We applied the same volume of CSF-pool for four SEC columns based on different stationary phases: Sepharose CL-6B, Sephacryl S400, Superose 6PG and qEV10/70 nm. By this direct comparison we could show that all four analysed SEC methods were successful in separating nanoparticles of roughly 200 nm in size from free proteins, such as albumin. The importance of clear separation of EVs and free proteins has been recently demonstrated for the case of L1CAM, a transmembrane protein expressed on neural cells, which was thought to be suitable for immunoisolation of neuron-derived EVs [50]. However, L1CAM was proven to be present in free-protein fractions after Sepharose CL-6B chromatography and density gradient separation of CSF and plasma [51]. The same study also corroborates our findings that the SEC method is suitable for separation of EVs and lipoproteins (Figure 2). Lipoproteins overlap in size with EVs but contain a hydrophobic core surrounded by a lipid monolayer. They transport endogenous lipids and are abundant in blood and CSF [44]. As such, they can easily co-isolate with EVs and their characterisation is recommended to demonstrate the quality of EV isolates obtained from corresponding body fluids [5]. We show that Sepharose CL-6B is able to enrich lipoproteins in later fractions together with free proteins and is therefore suitable for reducing these contaminants in EV isolates.

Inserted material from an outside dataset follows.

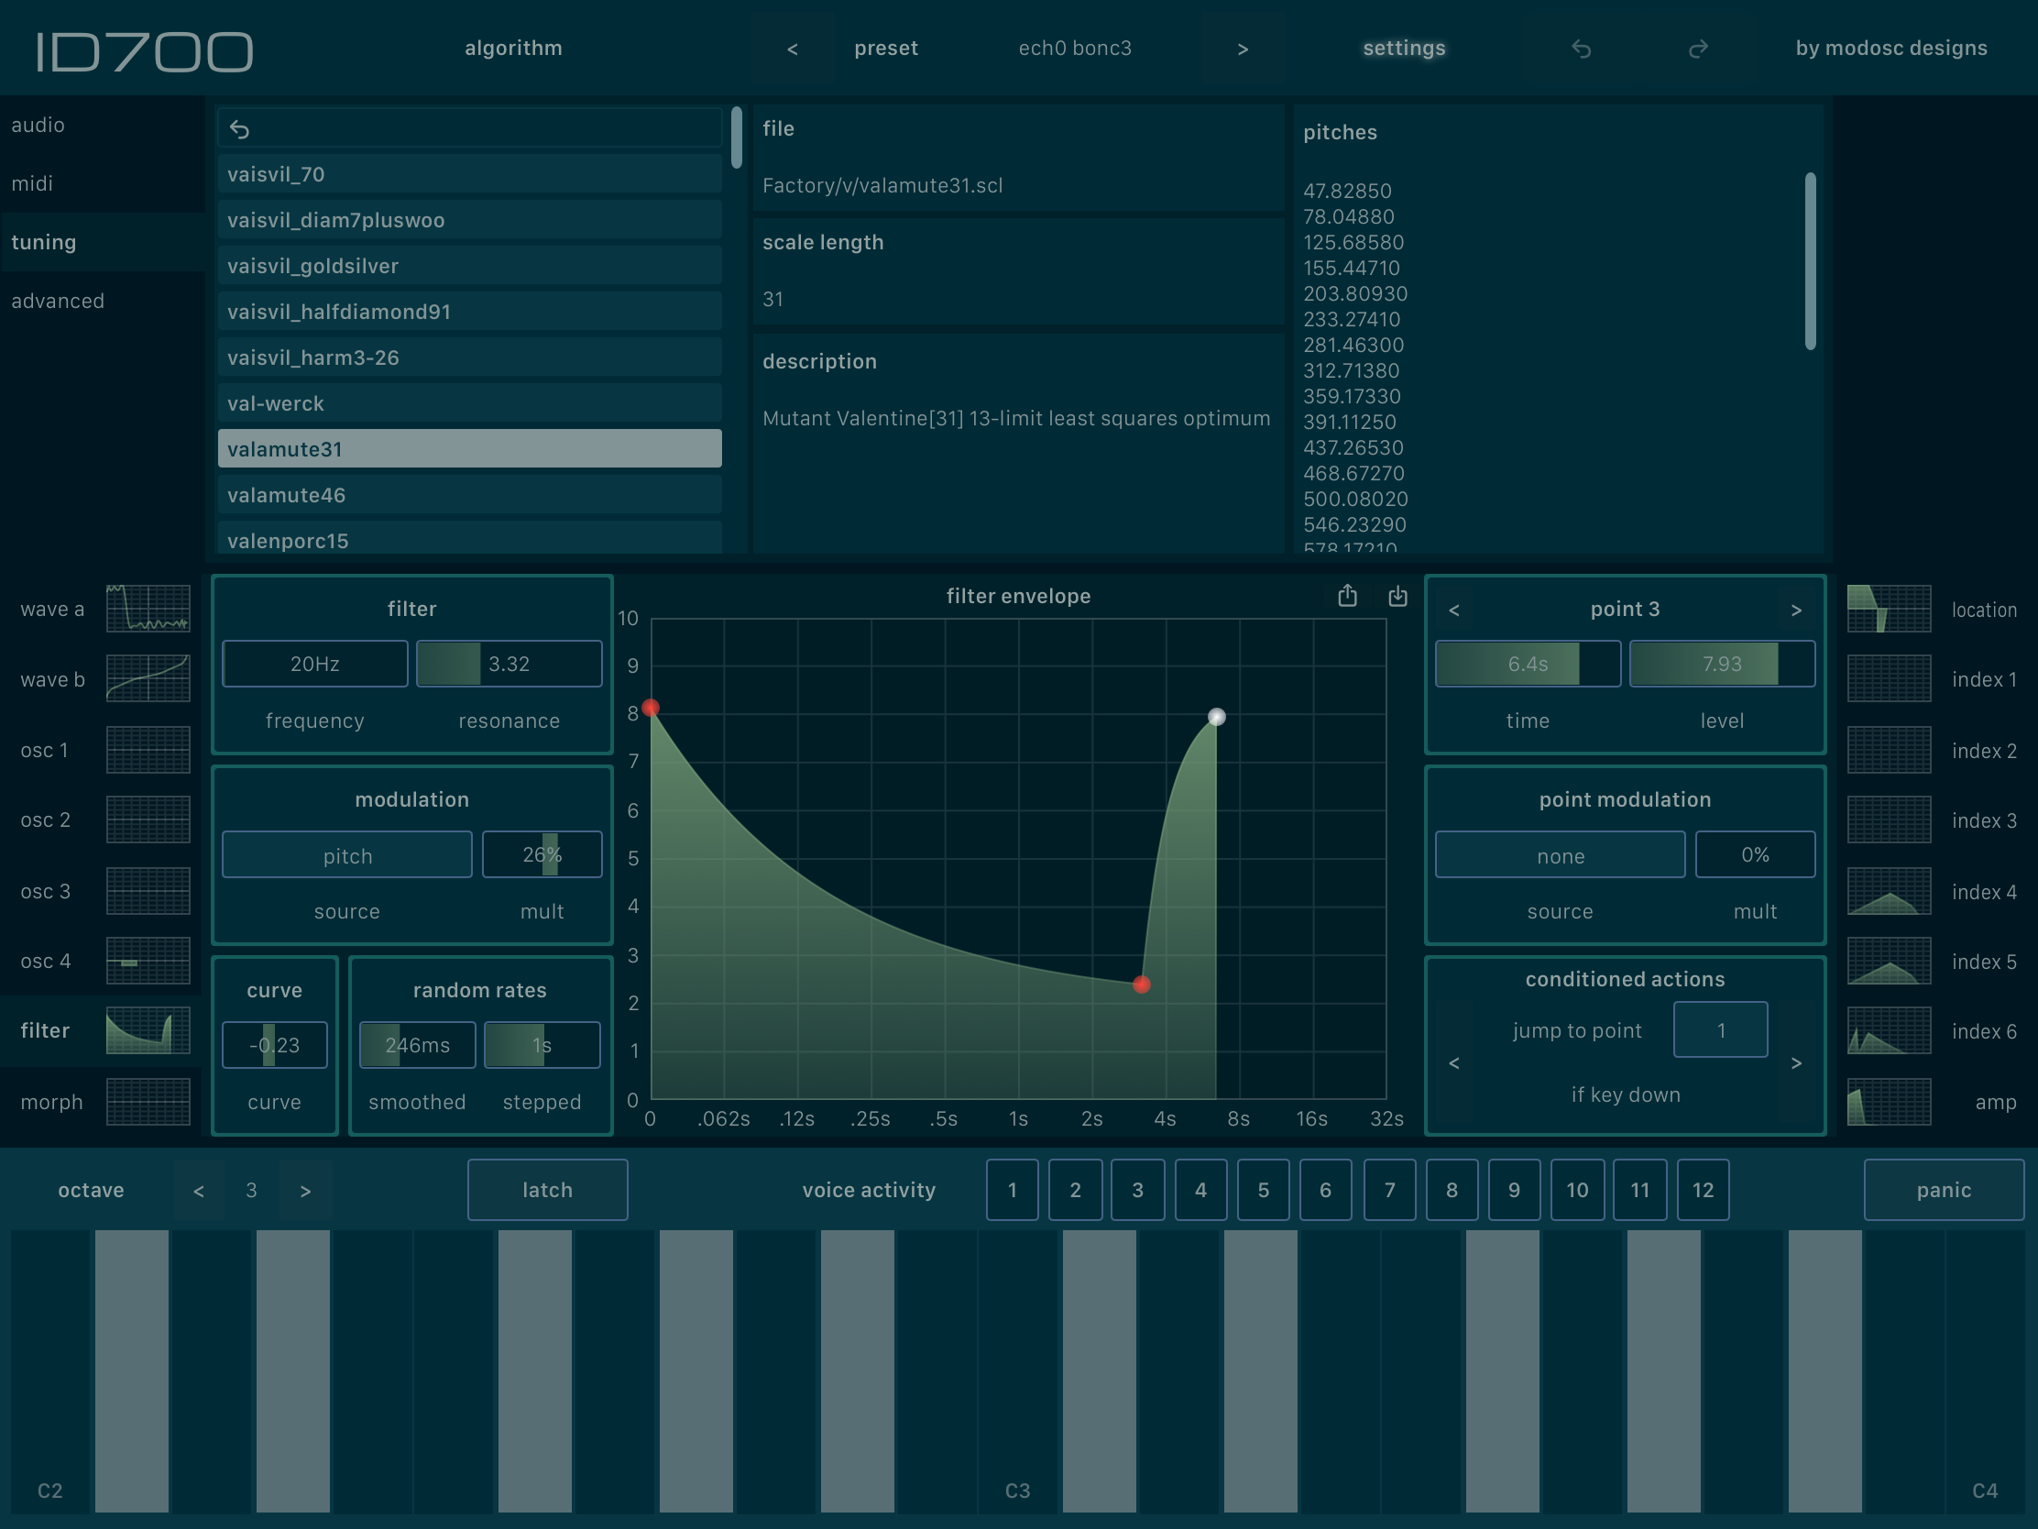Click the export envelope share icon
The height and width of the screenshot is (1529, 2038).
pyautogui.click(x=1347, y=596)
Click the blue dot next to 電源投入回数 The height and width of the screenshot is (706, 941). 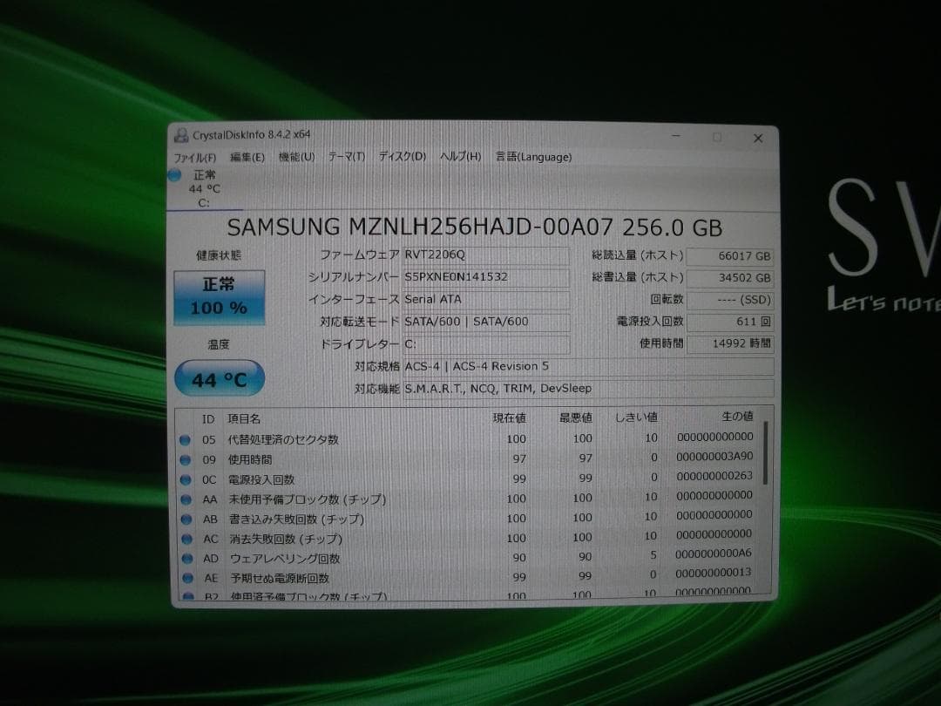[186, 479]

Our results further indicate that the SEC stationary phase can largely influence the quantity of isolated EVs. Sepharose CL-6B and Superose 6PG provided significantly higher levels of concentrated EVs in comparison to Sephacryl S400 and qEV10/70 nm, which resulted in up to two to four times lower amounts of enriched EVs, respectively (Figure 2b). Moreover, Sepharose CL-6B provided a three times higher flow rate than Superose 6PG (Table 2). On the other hand, the simple usage combined with much faster flow rate work in favour of qEV10/70 nm (Table 2). In other studies of EV isolation, qEV10/70 nm has often been used to represent the SEC method and was shown to underperform in comparison with precipitation, membrane affinity, and density gradient methods [52]. Our data suggest that SEC efficiency largely depends on the stationary phase and that more details need to be considered when a SEC method is evaluated. Although we could show the separation of EVs from both the albumin as a prototype of free proteins and lipoproteins represented by ApoAI and ApoE, the purity of the EV-enriched fractions should be taken with caution. As demonstrated in Figure 4, albumin could be detected in the EV-enriched fractions even with western blot as a low-sensitivity method. However, it remains to be elucidated whether this albumin is associated with EVs or it represents contamination by free proteins. Another limitation of this study is that SEC might not result in the enrichment of all EVs and a portion of EVs might not be detected. Namely, we found significant differences in the quantity of EVs isolated by different SEC methods. This indicates that the stationary phase might interact with EVs in undesirable ways, including: (1) binding the EVs and thus preventing them from migrating with the mobile phase, and/or (2) influencing the migration of EVs in such a manner that they get spread in the large volume of the mobile phase and eluted in a greater number of fractions, resulting in diluted concentrations. These factors should be taken into account for further improvement of EV isolation by SEC. Additionally, other EV markers like Alix, Tsg101 and Rab proteins should be analysed to better understand which EVs are affected by this possible interaction with the stationary phase.

In conclusion, this study provides a protocol for gravity-based SEC that can be easily applied in any lab. We demonstrate that Sepharose CL-6B and Superose 6PG outperform Sephacryl S400 and qEV10/70 nm in enrichment of EVs from clinical CSF. The distribution of EVs in fractions is most likely affected by manual collection of fractions, and here applied gravity-based columns are not suitable for upgrading to large-scale analyses. Still, all compared SEC stationary phases were able to separate EVs from lipoproteins and free proteins and further improvements might be achieved by choosing and/or further developing stationary phase materials.